One great thing about running AGORACOM is the necessity/ability to keep a 30,000 foot view on what is happening and trending in the small-cap space. Getting the best view often requires cutting through the canned promotions and really noticing the under currents that are building on their own. Over the last 2-3 months, I’ve noticed an under current really growing in small-cap graphite companies … enough so that I am now taking a very close look at them and the space.
GRAPHITE MARKET OVERVIEW
I gleaned the following great overview from a Lomiko Metals press releasethis morning, announcing it had signed an agreement to acquire a 100-per-cent interest in the Quatre Milles Graphite Property located in southwestern Quebec:
Global consumption of natural graphite has increased from approximately 600,000 tonnes in 2000 to roughly 1.2 million tonnes in 2011. Demand for graphite has been increasing by approximately 5 per cent per year since 2000 due to the continuing modernization of China, India and other emerging economies, resulting in strong demand from traditional end uses such as the steel and automotive industries. Graphite also has many important new applications such as lithium-ion batteries, fuel cells, and nuclear and solar power that have the potential to create significant incremental demand growth.

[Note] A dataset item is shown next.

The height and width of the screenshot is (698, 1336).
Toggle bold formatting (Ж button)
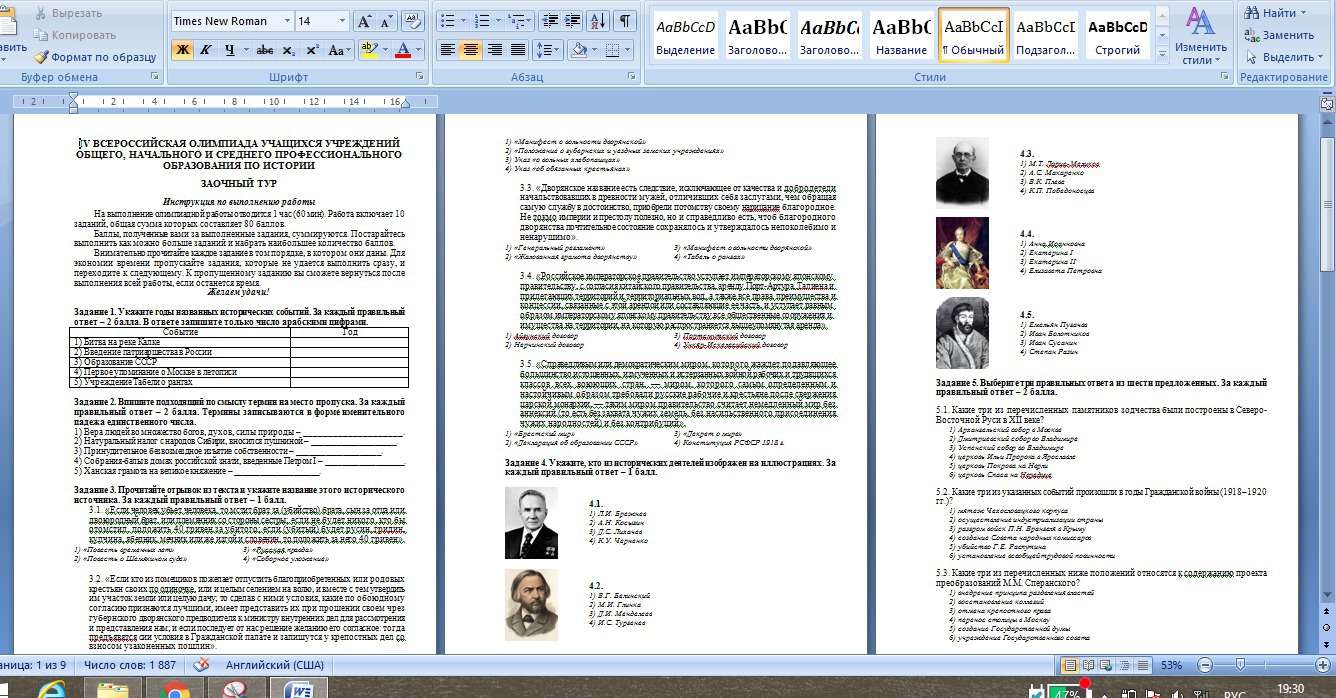[182, 50]
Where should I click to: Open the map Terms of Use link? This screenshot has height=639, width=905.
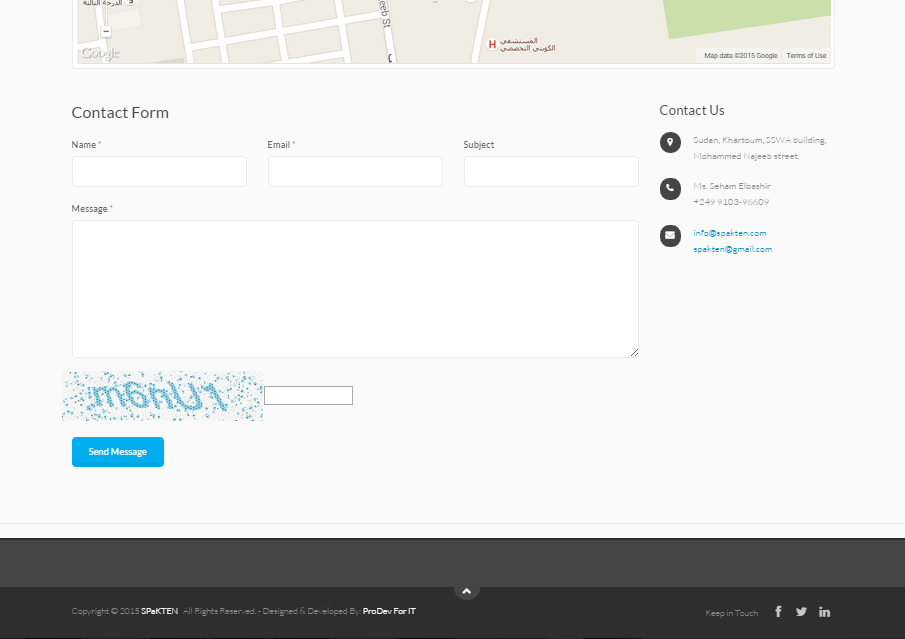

There is roughly 10-20 times more graphite in a lithium-ion battery than there is lithium. Demand for graphite is expected to rise as electric vehicles and lithium battery technology are adopted.
Natural graphite comes in several forms: flake, amorphous and lump. Of the 1.2 million tonnes of graphite produced annually, approximately 40 per cent is of the most desirable flake type. China, which produces about 70 per cent of the world’s graphite, is seeing production and export growth leveling, and export taxes and a licensing system have been instituted. A recent European Commission study regarding the criticality of 41 different materials to the European economy included graphite among the 14 materials high in both economic importance and supply risk (Critical Raw Materials for the EU, July 2010).
Graphite prices have been increasing in recent months and over the last couple of years prices for large flake, high purity graphite (+80 mesh, 94-97%C) have more than doubled. Other public companies developing graphite projects in Canada include Northern Graphite Corp. with its Bissett Creek project in Ontario and Focus Metals Inc. with its Lac Knife project in Quebec. High-growth, high-value graphite applications require large-flake and high-purity graphite which is the prime exploration and development target at the Quatre Milles Property.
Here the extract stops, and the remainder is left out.